Since the state is a capitalist state, funded and staffed at the highest levels by the propertied classes this can really be no surprise. The actions of the capitalist state are not therefore the answer. Not only does it not have any interest in providing a solution but it is incapable of being the solution. State ownership, bureaucratic ownership, is not democratic and is totally unsuited to running productive activities the civil servants that staff it have no knowledge of.
There is no point calling for the state to nationalise the banks – they did and that was precisely the problem!
At bottom this is the root of the failure of resistance to austerity and is why it has not only failed in Ireland but in every other country affected by the financial crash.
The second point is connected to all this. If the Keynesian alternative is not a road to socialism what is the road to it?
The alternative to the view that the capitalist state will reform society is that the state is actually the mechanism for enforcing oppression and exploitation and should therefore be smashed. In this scenario of revolution the oppression of capitalist society breeds resistance which develops into a revolutionary seizure of power by the working class that then proceeds to build a new socialist society. In this society the market is replaced by planning and capitalist economic crises become history.
But how are workers to become aware that their own ownership and control is the alternative? How does it not only come to consciousness of this but is actually trained, ready and able to play this role? How in the middle of crisis is a workers’ economy supposed to rise from the ashes more or less fully formed and present itself as a qualitative advance on what has went before?
Of course in some ways capitalism itself anticipates this planning through the growth of big business with advanced forms of planning within it, increased cooperation between companies that ostensibly are in competition and increased interdependency of different firms and different countries, encapsulated in the term globalisation.
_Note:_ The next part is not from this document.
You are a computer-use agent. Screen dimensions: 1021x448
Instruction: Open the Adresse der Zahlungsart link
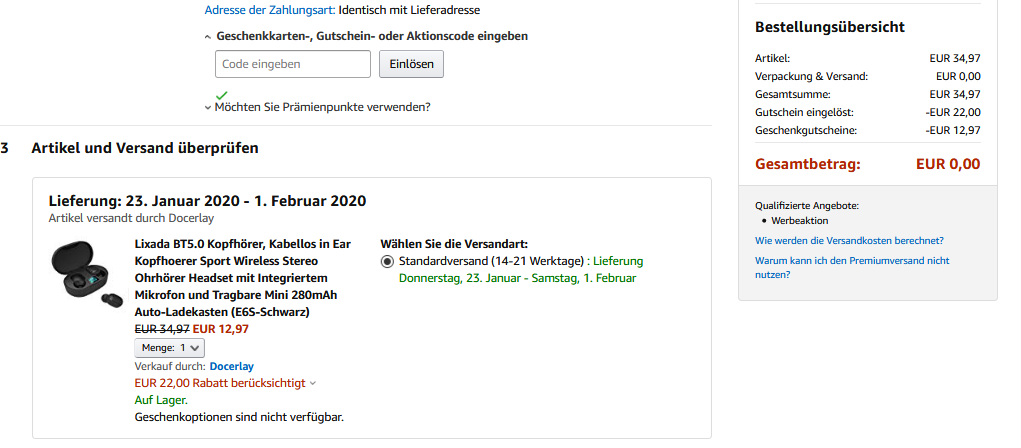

This has all been demonstrated negatively through the simultaneous near collapse of the financial system, world trade and economic growth through the credit crunch plus the increased role of the state despite privatisation.
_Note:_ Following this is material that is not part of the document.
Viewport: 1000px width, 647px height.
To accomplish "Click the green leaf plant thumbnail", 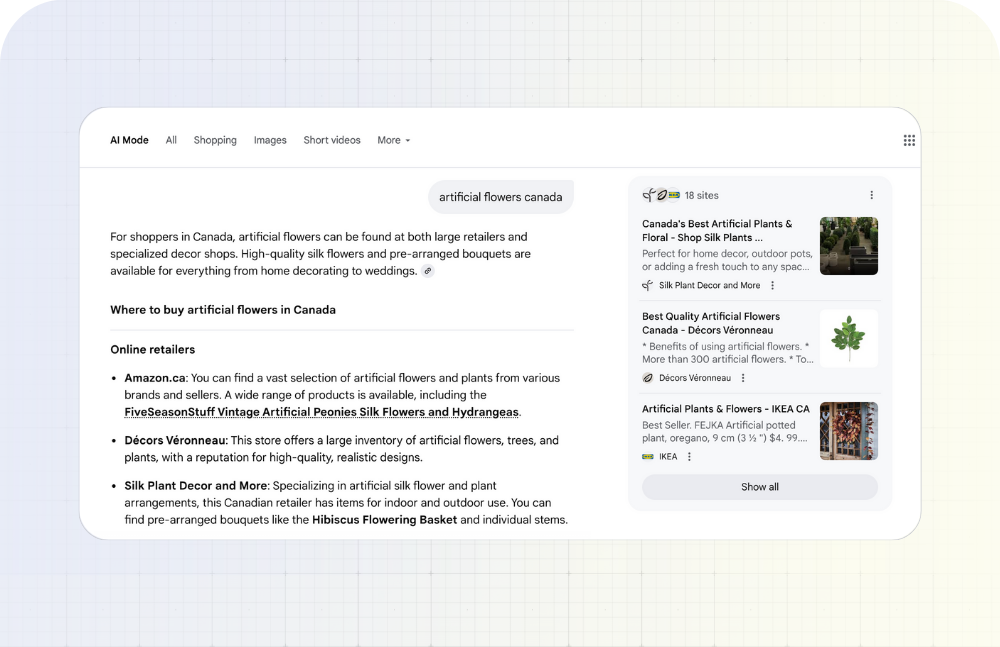I will [848, 338].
There is however one thing missing from this anticipation of the new society in the existing one and one thing missing from the scenario of revolutionary overthrow.
The missing factor is what the new society, the harbinger of socialism, actually is – the rule of the working class and its allies; the rule of the majority of society in place of the capitalist class and its managers, bureaucrats and politicians who all currently administer its rule.
Where in the anticipation of socialism within existing capitalist society is the growth of workers participation in running the economy, in preparation for taking over complete control? Where are the grounds for workers to build a new society before, during and after revolution? Where is the alternative that would avoid a new version of Stalinism where the State rules society rather than a society ruled by workers subordinating the state? Where even arises the motivation for workers to see that their own rule is the only valid unfolding of their resistance to the exploitation, oppression and iniquity of current society?
How are workers to come to see that it is they that not only can but must take control of society and its productive powers if they do not first take initial steps now through workers’ cooperatives? Are we to believe they will suddenly come to realise through a revolution – an episode of at most a few years – that they must take over the economy? How will they come to seek this as their solution unless many of them have already tried to do it and become committed to it?